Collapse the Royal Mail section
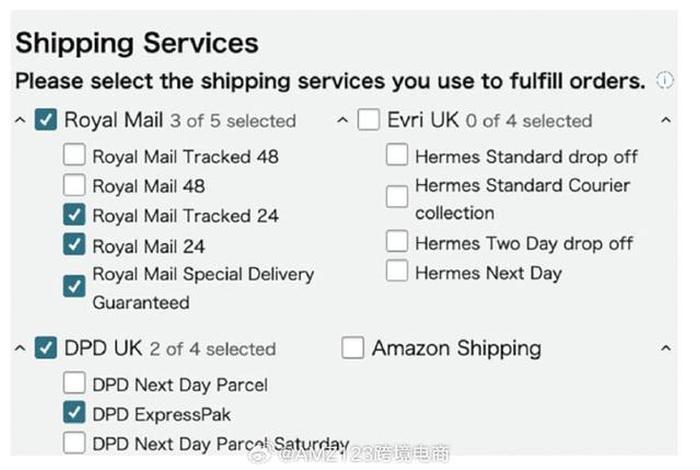point(20,121)
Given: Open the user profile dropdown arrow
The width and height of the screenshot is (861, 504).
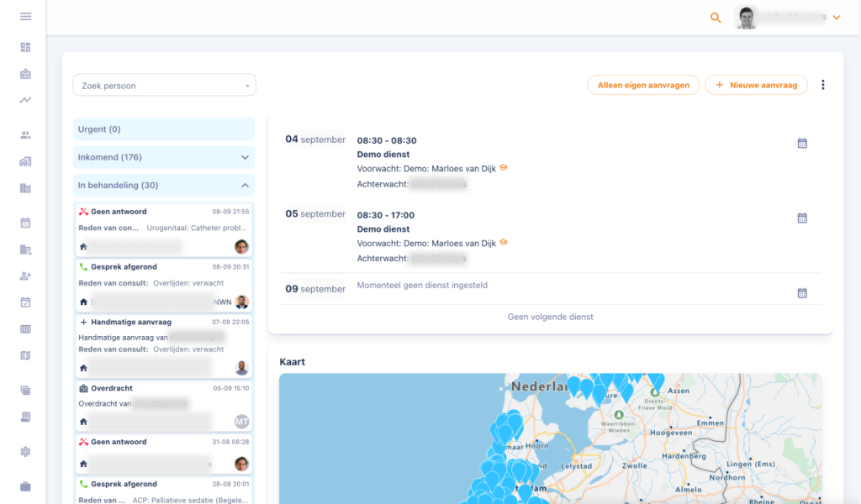Looking at the screenshot, I should (836, 18).
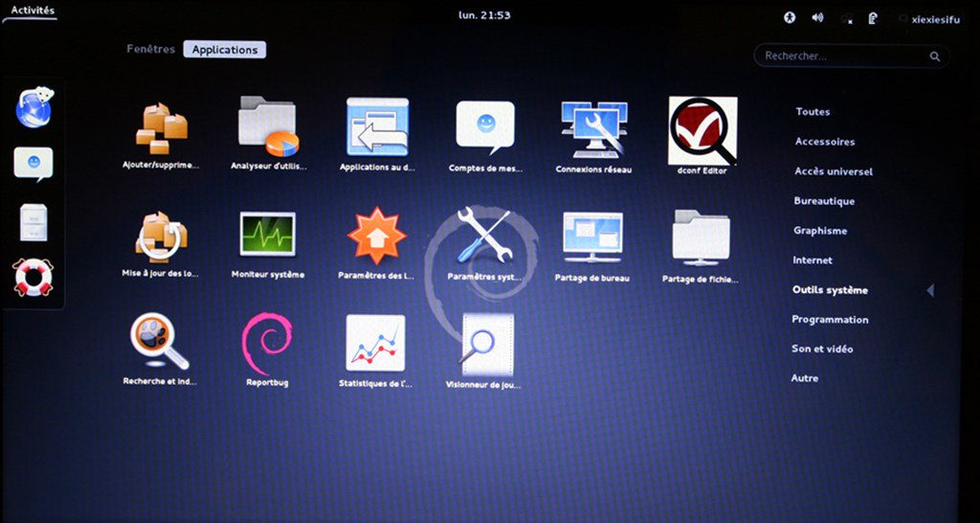Open the xiexiesifu user menu
The height and width of the screenshot is (523, 980).
coord(929,18)
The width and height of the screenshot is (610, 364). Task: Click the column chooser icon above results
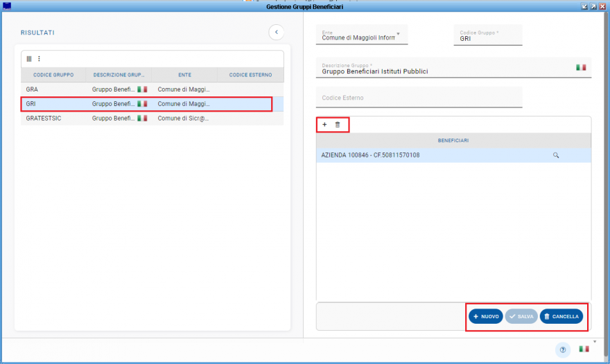tap(29, 59)
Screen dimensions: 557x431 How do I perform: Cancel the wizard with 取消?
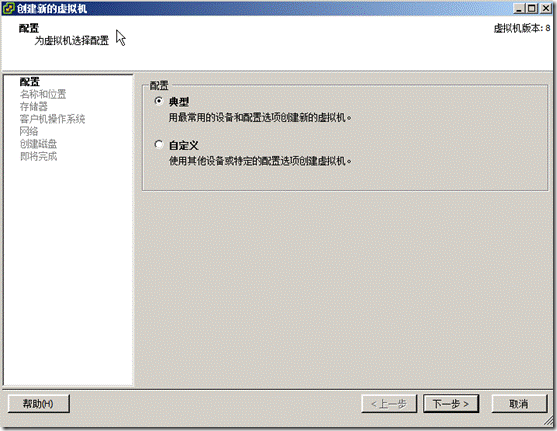coord(519,404)
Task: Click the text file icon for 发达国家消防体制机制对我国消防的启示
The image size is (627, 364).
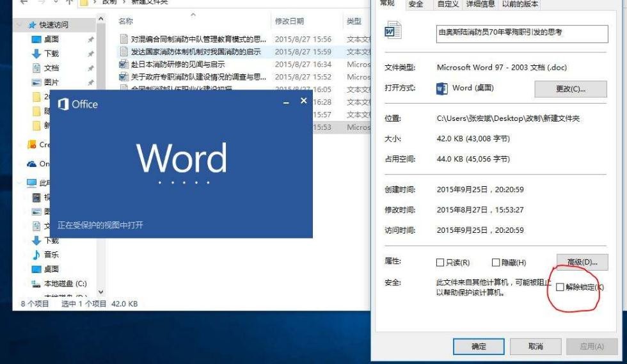Action: pyautogui.click(x=123, y=52)
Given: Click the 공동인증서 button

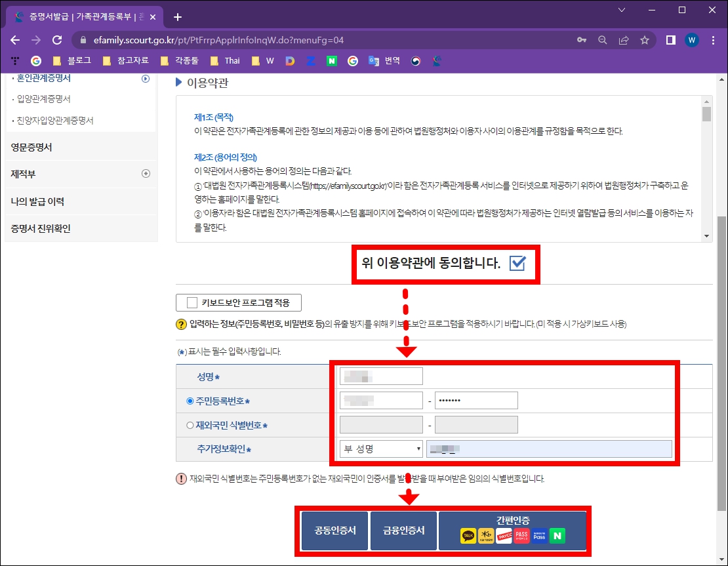Looking at the screenshot, I should [334, 531].
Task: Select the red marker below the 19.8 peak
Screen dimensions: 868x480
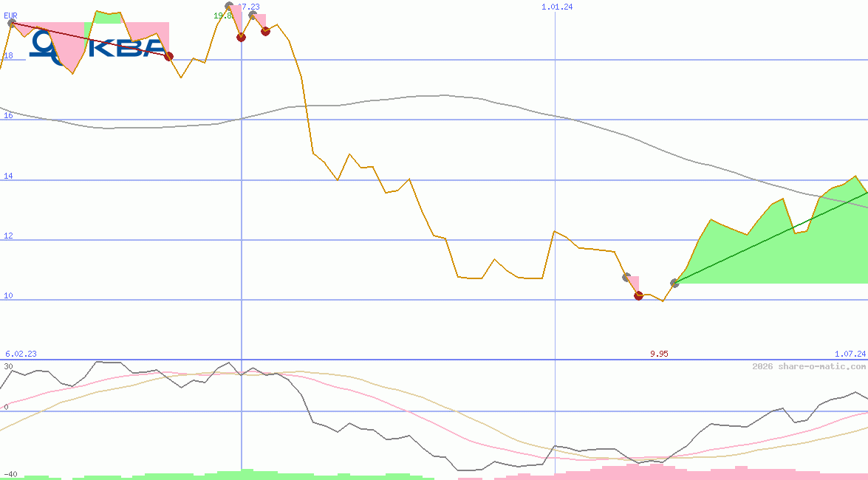Action: tap(241, 37)
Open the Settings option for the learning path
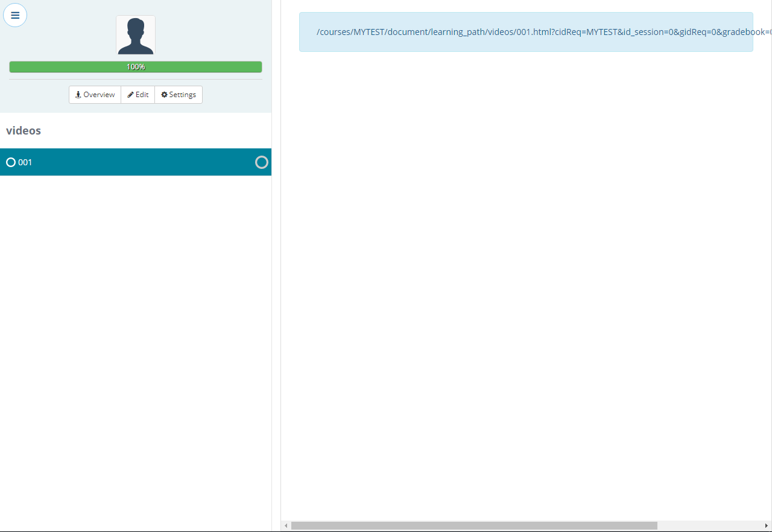Viewport: 772px width, 532px height. pyautogui.click(x=178, y=94)
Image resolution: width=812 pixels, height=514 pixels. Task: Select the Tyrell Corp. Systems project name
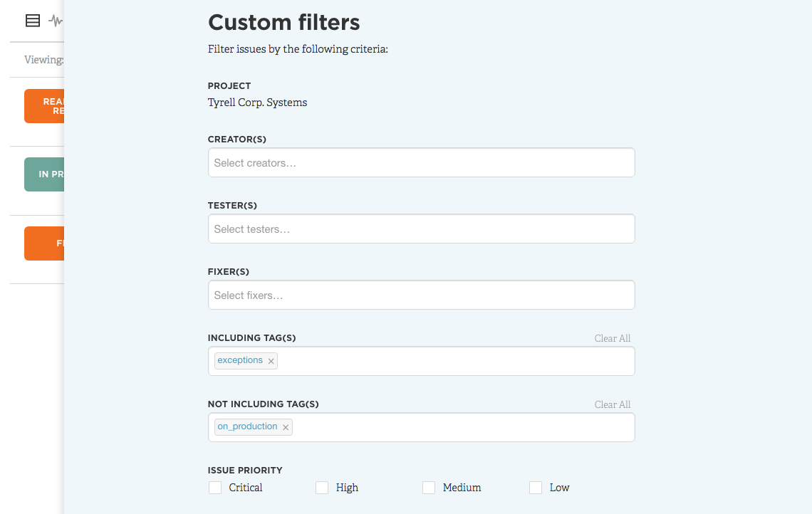click(256, 103)
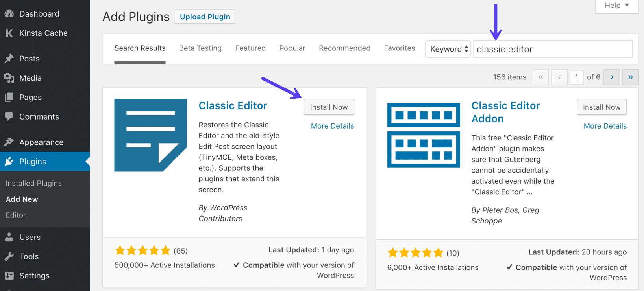
Task: Switch to the Popular tab
Action: 292,48
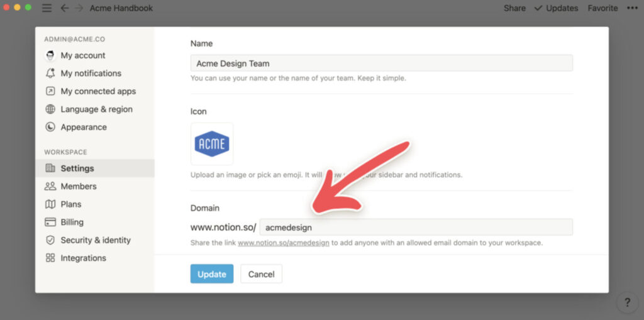The image size is (644, 320).
Task: Click the workspace Name input field
Action: click(x=382, y=63)
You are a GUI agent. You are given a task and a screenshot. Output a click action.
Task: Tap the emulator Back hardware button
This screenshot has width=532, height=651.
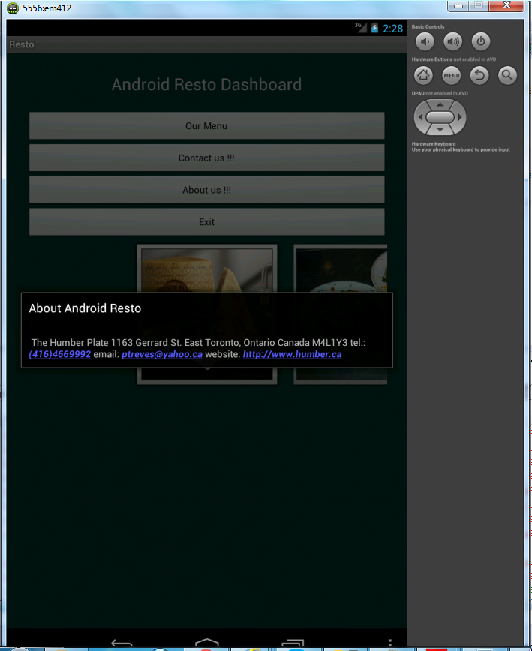point(479,75)
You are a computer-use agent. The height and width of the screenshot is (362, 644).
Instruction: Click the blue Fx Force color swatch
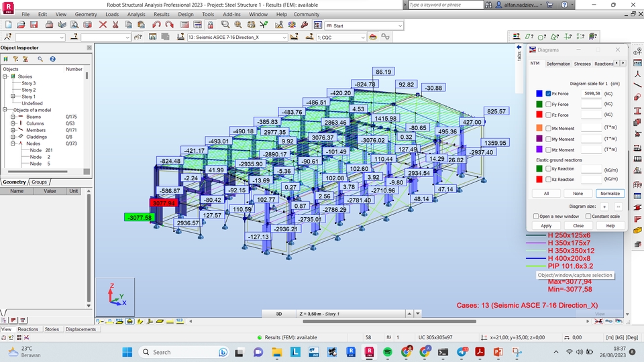coord(539,94)
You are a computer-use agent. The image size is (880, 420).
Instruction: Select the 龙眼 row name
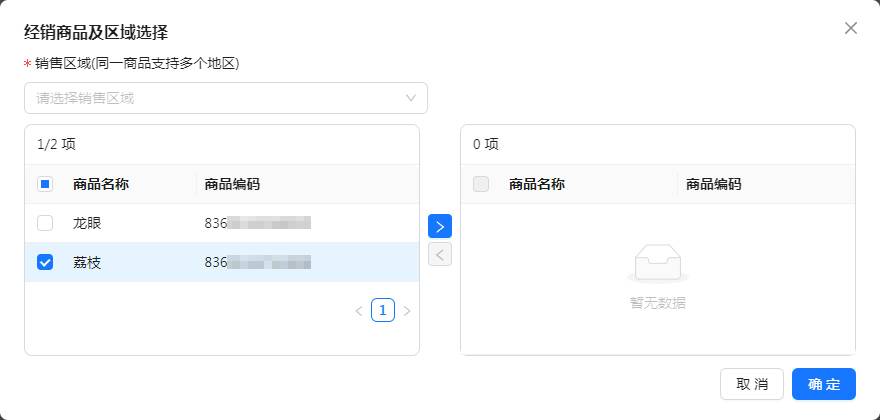pos(87,223)
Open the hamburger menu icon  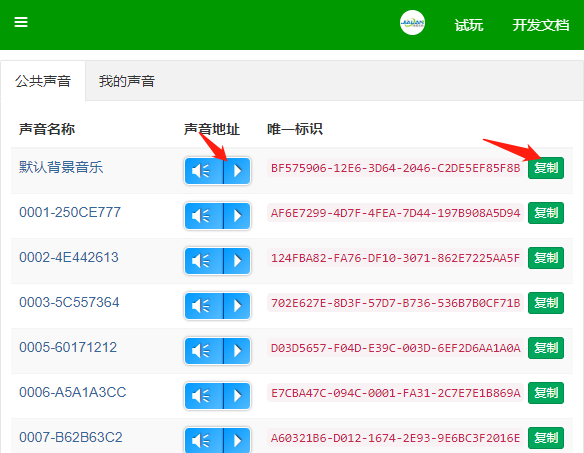click(21, 22)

---*---

> Prompt: If a line above holds the string "computer", return it as it stands.

> Written answer:
You are a computer-use agent. The height and width of the screenshot is (362, 644).
You are a computer-use agent. The image size is (880, 420).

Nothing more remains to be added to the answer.